Elixir's Concurrency Model Is the One You Actually Want

May 16, 2026 14 min read elixir otp engineering

async/await and goroutines solve scheduling. The BEAM solves failure. Why most concurrency pain is actually failure-isolation pain — and only the actor model plus supervision trees fix it.

Dark editorial card titled 'The Concurrency Model You Actually Want' with a red supervision tree root and four child nodes

TL;DR: async/await and goroutines solve scheduling — how to interleave a lot of work on a few OS threads without blocking. The BEAM solves failure — what happens when one of those units of work blows up at 3am. Most of the "concurrency" pain backend devs feel is actually failure-isolation pain wearing a concurrency costume, and only the actor model plus supervision trees address it head-on. Elixir's model is the one you actually want; it's also the one with the smaller hiring pool, the Erlang-isms, and no business doing your matrix multiplication. Here's the honest version, with a working GenServer and Supervisor you can paste into a fresh mix project.

The 3am page async/await can't prevent

Here's a bug I've shipped, in some form, in three different languages.

A request handler does five things. It validates input, hits the database, calls a third-party API, transforms the result, and writes to a cache. The third-party API starts returning a malformed payload — not an HTTP error, just JSON with a field that's now null where it used to be a string. Your transform step does payload.token.toUpperCase(). It throws. The throw is unhandled in that code path because you wrote the happy path first and the deadline was Friday.

In Node, depending on where that ran, you either crash the process or — worse — you reject a promise nobody's awaiting and the runtime prints UnhandledPromiseRejection and, in modern Node, exits anyway. In Python with asyncio, an exception in a task that nobody awaits gets logged when the task is garbage-collected and silently swallowed until then. In Go, if that transform ran in a bare go func() with no recover(), the panic walks up that goroutine's stack and takes the entire process with it. One bad upstream payload, one unguarded line, whole service down. The pager goes off at 3am.

Notice what the bug isn't. It isn't a scheduling problem. async/await scheduled that work perfectly. Goroutines would have scheduled it perfectly. The event loop did its job. The bug is a failure-isolation problem: there was no boundary between "this one request's transform step exploded" and "the process serving every other request is now dead."

This is the thing I want to convince you of: the concurrency model you reach for should be judged less on how elegantly it schedules work and more on what it does when one unit of that work fails. By that measure, the models most backend devs use every day are weak, and the one they keep getting told to try — "just use Elixir" — is strong for reasons nobody bothers to explain past the slogan.

Let me explain past the slogan.

The three models, honestly

Strip the marketing off and there are three concurrency models a backend dev is likely to touch. They are not competing implementations of the same idea. They guarantee different things.

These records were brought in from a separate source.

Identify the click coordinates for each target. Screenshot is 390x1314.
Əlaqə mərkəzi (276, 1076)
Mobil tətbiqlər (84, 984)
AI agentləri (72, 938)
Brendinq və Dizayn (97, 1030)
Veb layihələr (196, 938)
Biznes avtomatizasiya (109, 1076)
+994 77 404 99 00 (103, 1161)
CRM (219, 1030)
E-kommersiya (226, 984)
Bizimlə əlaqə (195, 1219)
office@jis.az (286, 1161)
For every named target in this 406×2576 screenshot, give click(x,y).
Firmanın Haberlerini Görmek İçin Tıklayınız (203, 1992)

Threads and async (Node, Python, the JVM's default style). You have one or a few OS threads. You multiplex many logical tasks onto them using an event loop (libuv, asyncio) or a thread pool. Tasks share the same heap. The model's core guarantee is throughput: you can have ten thousand in-flight requests without ten thousand OS threads. What it does not give you is isolation. Every task lives in the same memory space and, in single-threaded runtimes, the same failure domain. An unhandled exception's blast radius is "whatever shares this thread/process," which in practice is everything. You bolt safety on afterward with try/catch discipline, framework-level error middleware, and a process supervisor like pm2 or systemd restarting the whole thing.

Goroutines and channels (Go). Go gives you cheap green-threaded units (goroutines) multiplexed by the runtime onto OS threads, plus channels for communicating between them. This is genuinely better ergonomics than callback or async-coloring soup — goroutines don't have a "color," and go foo() is about as low-friction as concurrency syntax gets. The guarantee is cheap concurrency with first-class communication. What Go does not give you is memory isolation or failure isolation. Goroutines share the same address space by design; the language even documents the data-race rules you must follow because shared memory is the default substrate. And an unrecovered panic is not goroutine-local — it terminates the program.

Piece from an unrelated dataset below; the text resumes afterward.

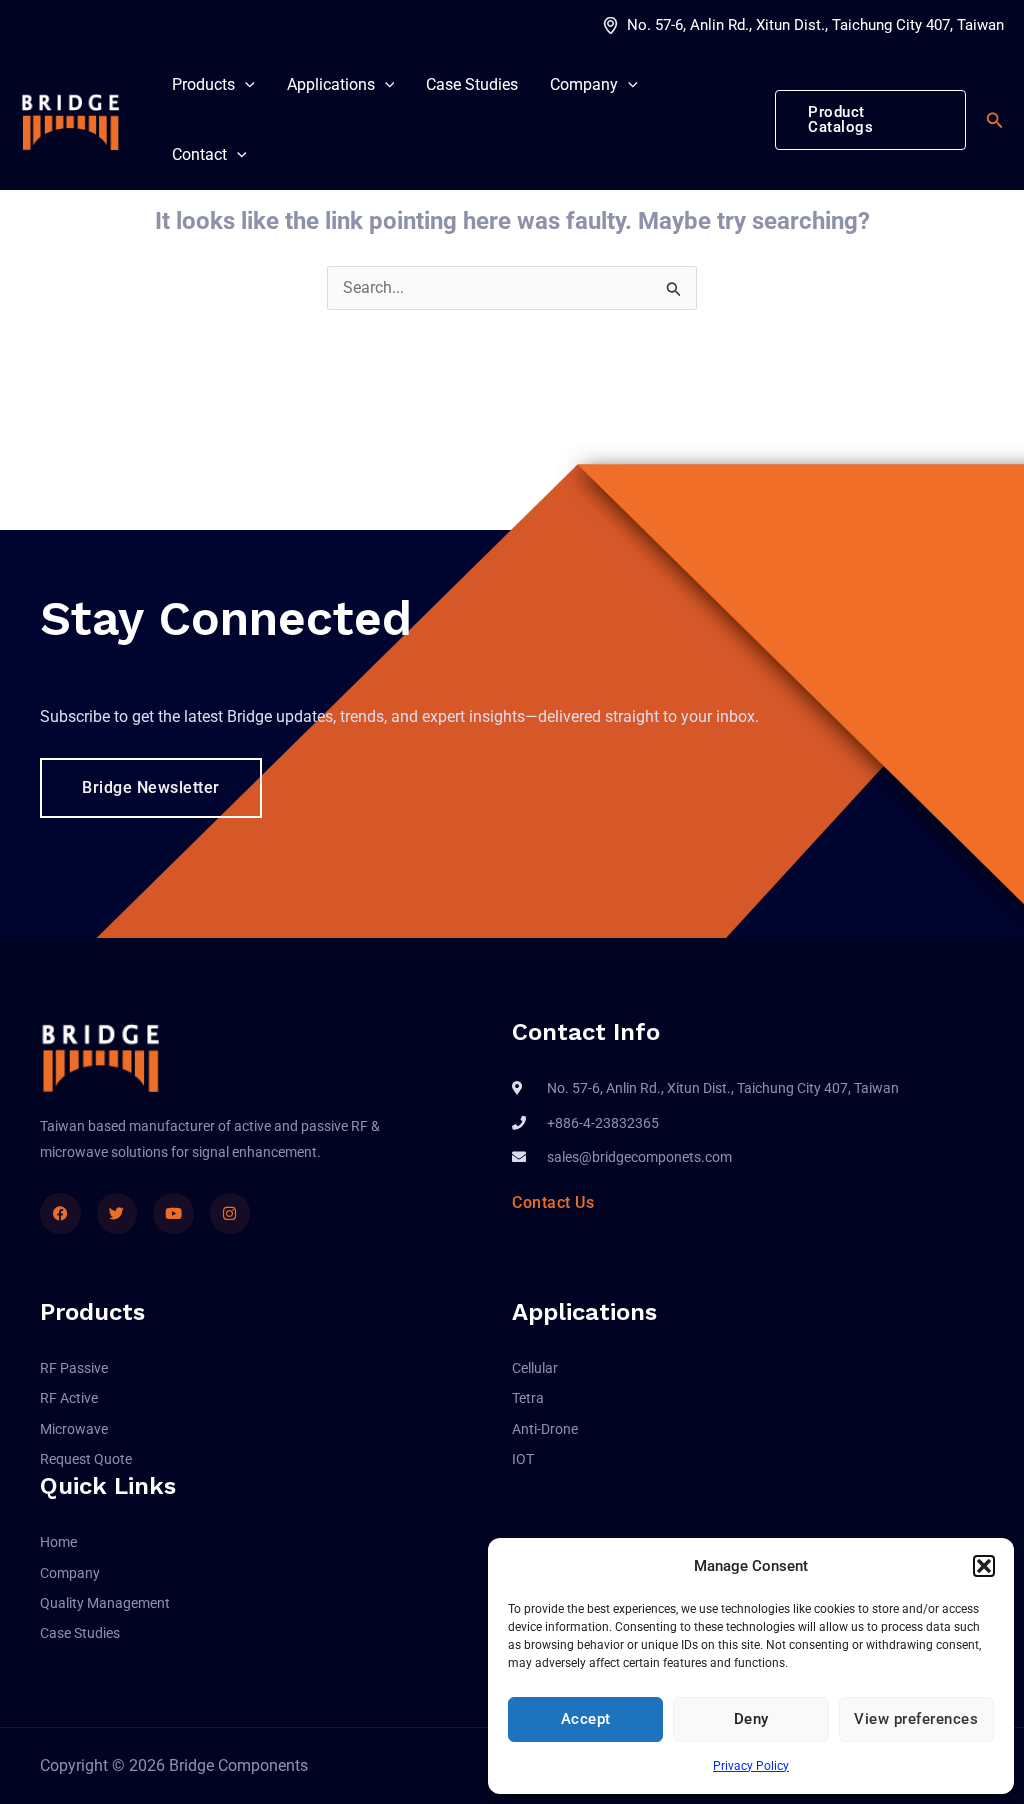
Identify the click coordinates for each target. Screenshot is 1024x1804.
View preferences (916, 1719)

Processes and supervision (the BEAM: Erlang, Elixir). The BEAM gives you processes — not OS processes, not threads, but VM-level units that are extraordinarily cheap and, critically, share no memory. The Erlang docs are blunt about it: "Threads of execution in Erlang share no data, that is why they are called processes." (erlang.org, Concurrent Programming) They communicate only by copying messages between isolated mailboxes. The guarantee here is different in kind: isolation plus a structured story for failure. A process can crash without touching any other process's memory, because there is no shared memory to touch. And the platform ships a first-class abstraction — supervision trees — whose entire job is deciding what to do when one does crash.

The first two models optimize "run lots of things without blocking." The third optimizes "contain the damage when one of those things dies." Those are different problems, and most production incidents are the second one.

Where Go's model leaks

I'm picking on Go specifically because Go is the language people most often reach for when they've outgrown Node/Python concurrency and think they've solved the problem. Go's model is good. It is not the same kind of good.

Shared memory is the default, not the exception. The Go proverb is "Do not communicate by sharing memory; instead, share memory by communicating" (go.dev, Share Memory By Communicating). It's good advice precisely because the default is the opposite. Channels are opt-in; the shared heap is opt-out. The Go memory model exists to tell you the rules for the unsafe thing you can do by accident: it defines a data race as "a write to a memory location happening concurrently with another read or write to that same location" and is explicit that races are errors — its own summary of the philosophy is "Don't be clever." (go.dev, The Go Memory Model) A model whose spec needs a "don't be clever" section is a model where the foot-gun is loaded by default.

A panic in one goroutine takes down all of them. This is the big one and it surprises people coming from "concurrency means isolation." It does not, in Go. From the official Go blog: when a panic isn't recovered, "the process continues up the stack until all functions in the current goroutine have returned, at which point the program crashes." (go.dev, Defer, Panic, and Recover) And recover only works from a deferred function on the same goroutine that panicked — a sibling goroutine cannot catch it for you. So the moment you write go handleRequest(conn) and handleRequest panics on a nil dereference from that malformed upstream payload, every other in-flight request in that process dies with it. The mitigation is real but it's manual: you wrap every goroutine entry point in defer func(){ recover() }(). Forget one — in a library, in a callback, in code a teammate wrote on a Friday — and you're back to whole-process death. Isolation that depends on every author remembering a boilerplate incantation is not isolation; it's a convention.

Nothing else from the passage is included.